- What you have to do:
Reproduce verbatim the rows from the line containing "Given: Focus the Cerca search field" through the end of the rows, including both ends. Omit the pictures from your answer.

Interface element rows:

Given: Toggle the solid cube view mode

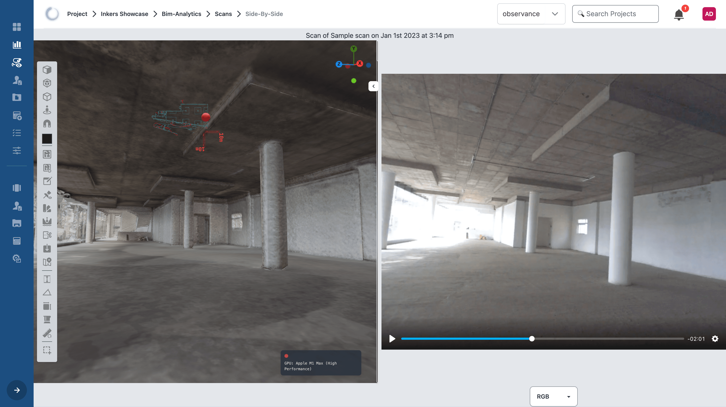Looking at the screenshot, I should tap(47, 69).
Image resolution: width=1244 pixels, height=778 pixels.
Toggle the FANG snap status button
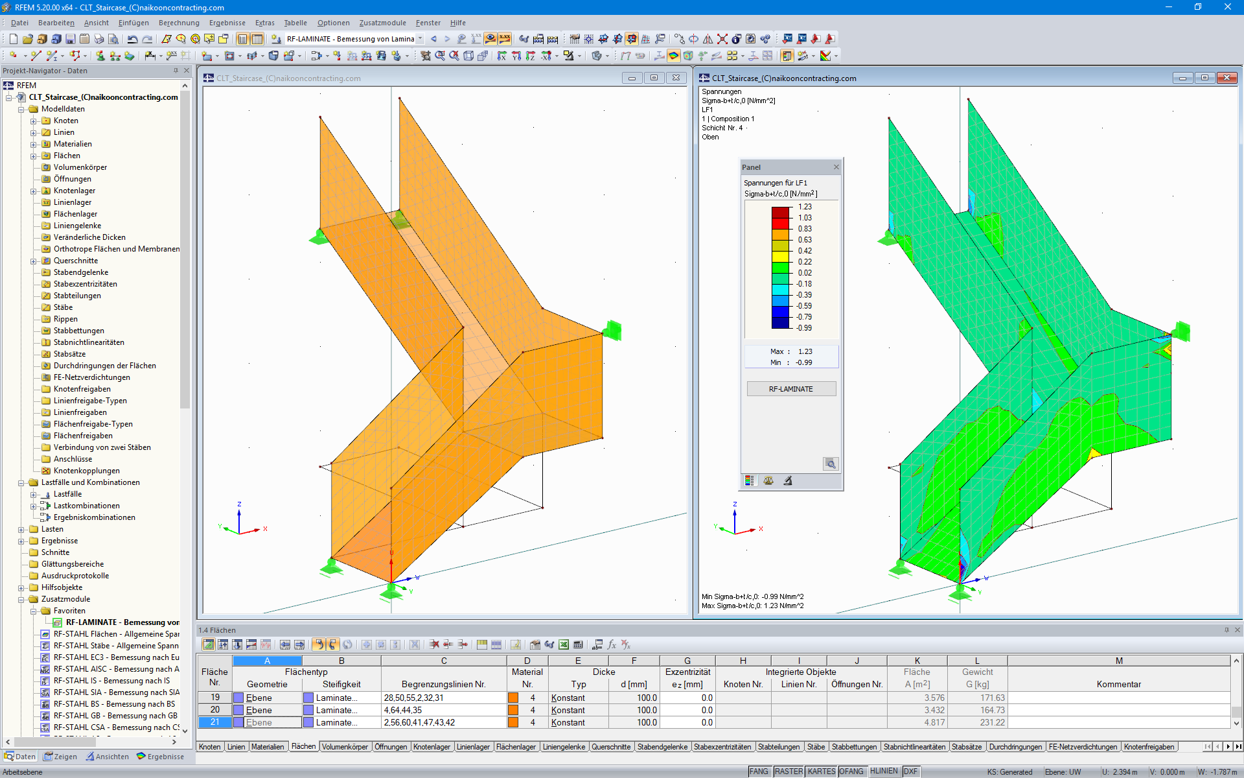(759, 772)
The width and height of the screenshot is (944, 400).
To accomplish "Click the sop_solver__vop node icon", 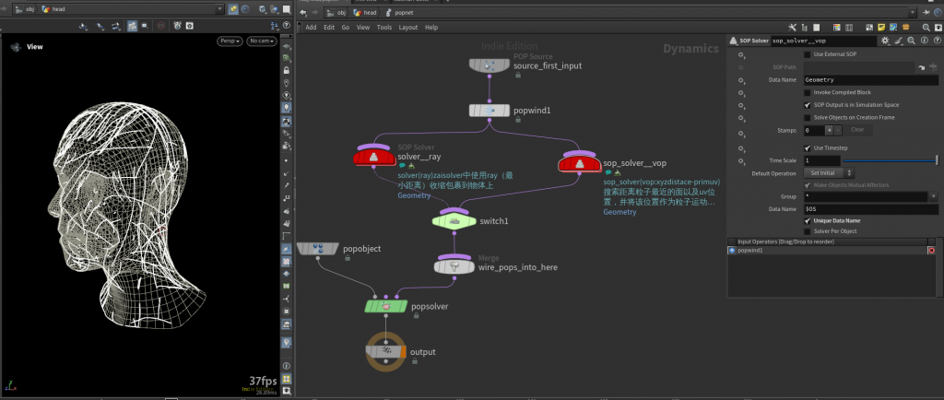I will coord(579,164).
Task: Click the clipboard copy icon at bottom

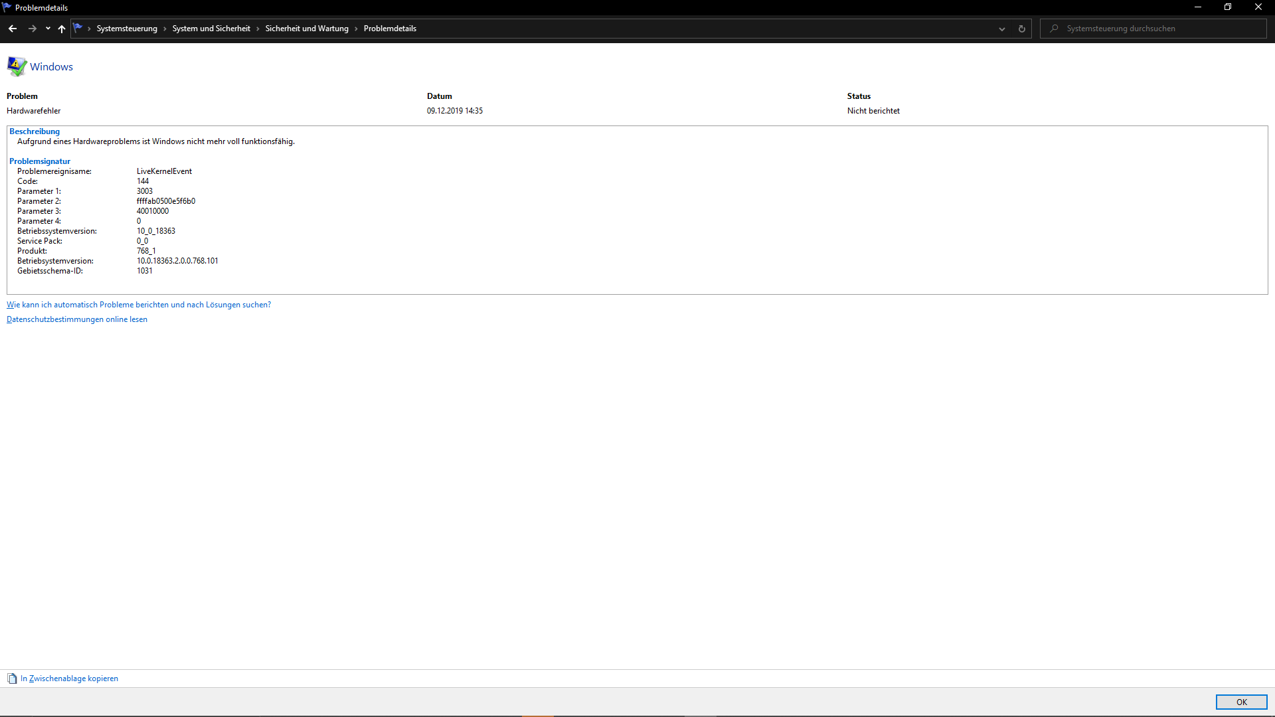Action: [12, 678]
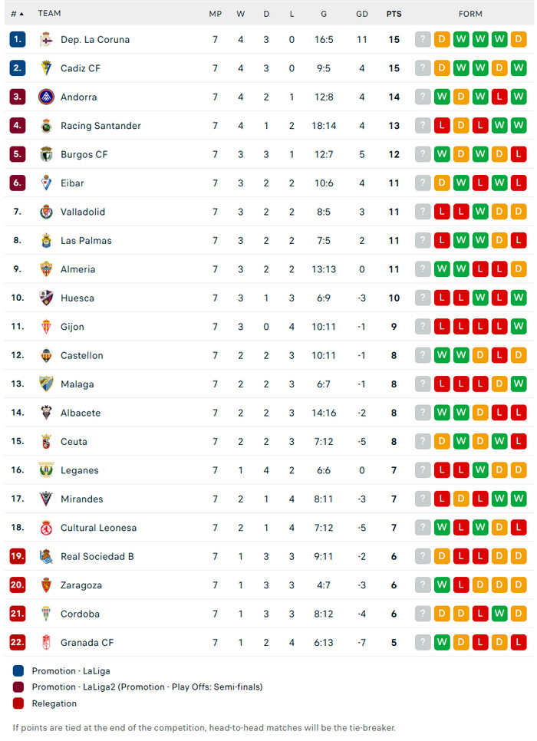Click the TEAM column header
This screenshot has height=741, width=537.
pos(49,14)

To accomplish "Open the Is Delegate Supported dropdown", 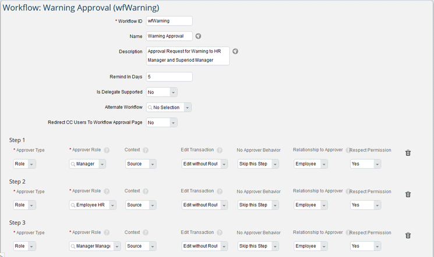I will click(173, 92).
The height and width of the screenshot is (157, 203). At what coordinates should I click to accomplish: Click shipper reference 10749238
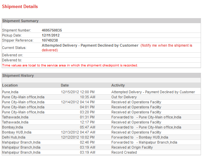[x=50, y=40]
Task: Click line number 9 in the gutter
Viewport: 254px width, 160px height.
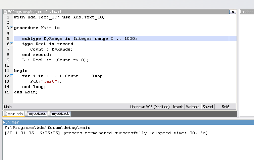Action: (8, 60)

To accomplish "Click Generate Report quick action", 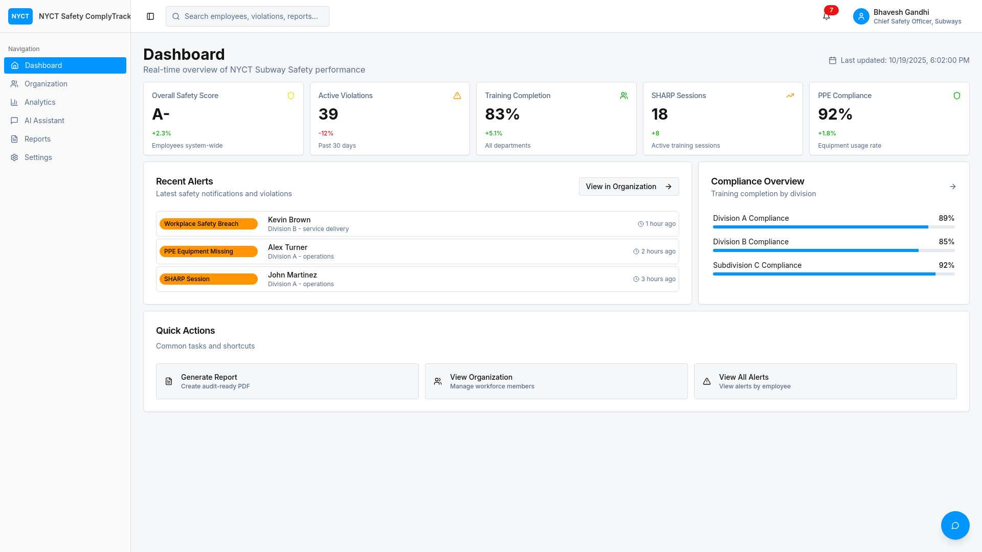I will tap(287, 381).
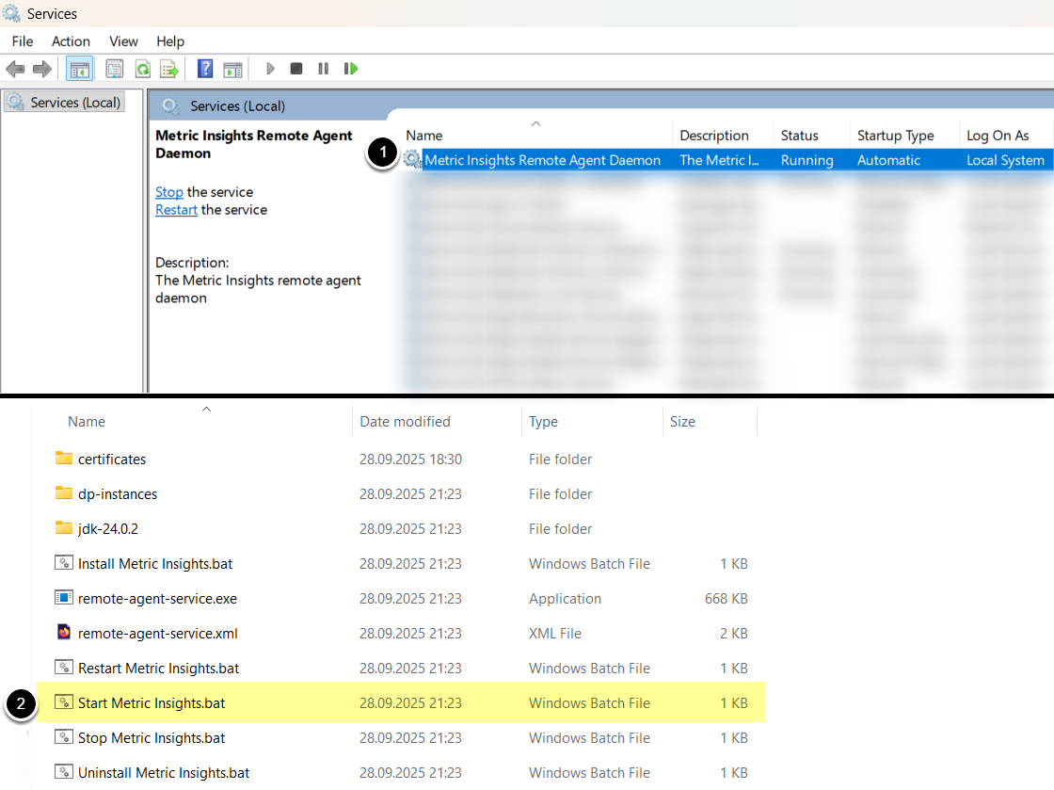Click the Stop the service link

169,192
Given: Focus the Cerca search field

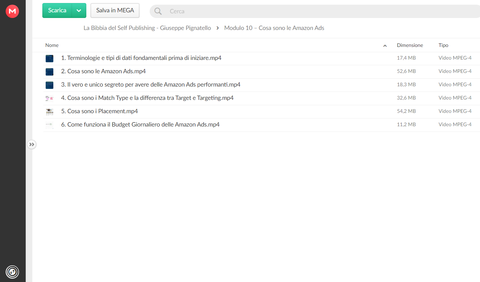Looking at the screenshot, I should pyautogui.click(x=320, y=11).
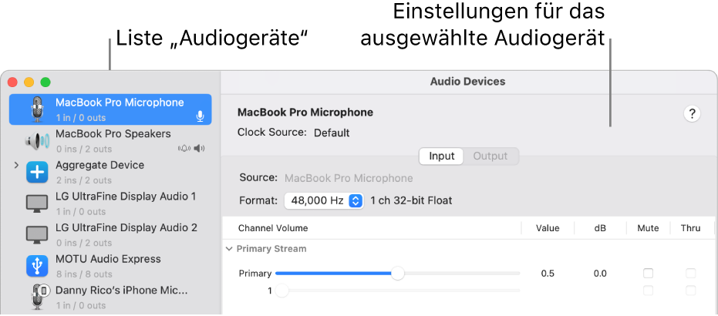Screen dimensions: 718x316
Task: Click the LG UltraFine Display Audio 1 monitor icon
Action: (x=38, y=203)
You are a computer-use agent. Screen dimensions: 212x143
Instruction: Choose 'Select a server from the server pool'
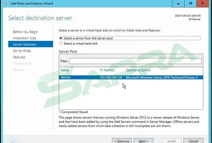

- Worked answer:
Given: Focus the Cerca search field

Looking at the screenshot, I should pyautogui.click(x=320, y=11).
Screen dimensions: 718x316
Task: Click the LG UltraFine Display Audio 1 monitor icon
Action: (x=38, y=203)
You are a computer-use agent. Screen dimensions: 212x143
Instruction: Choose 'Select a server from the server pool'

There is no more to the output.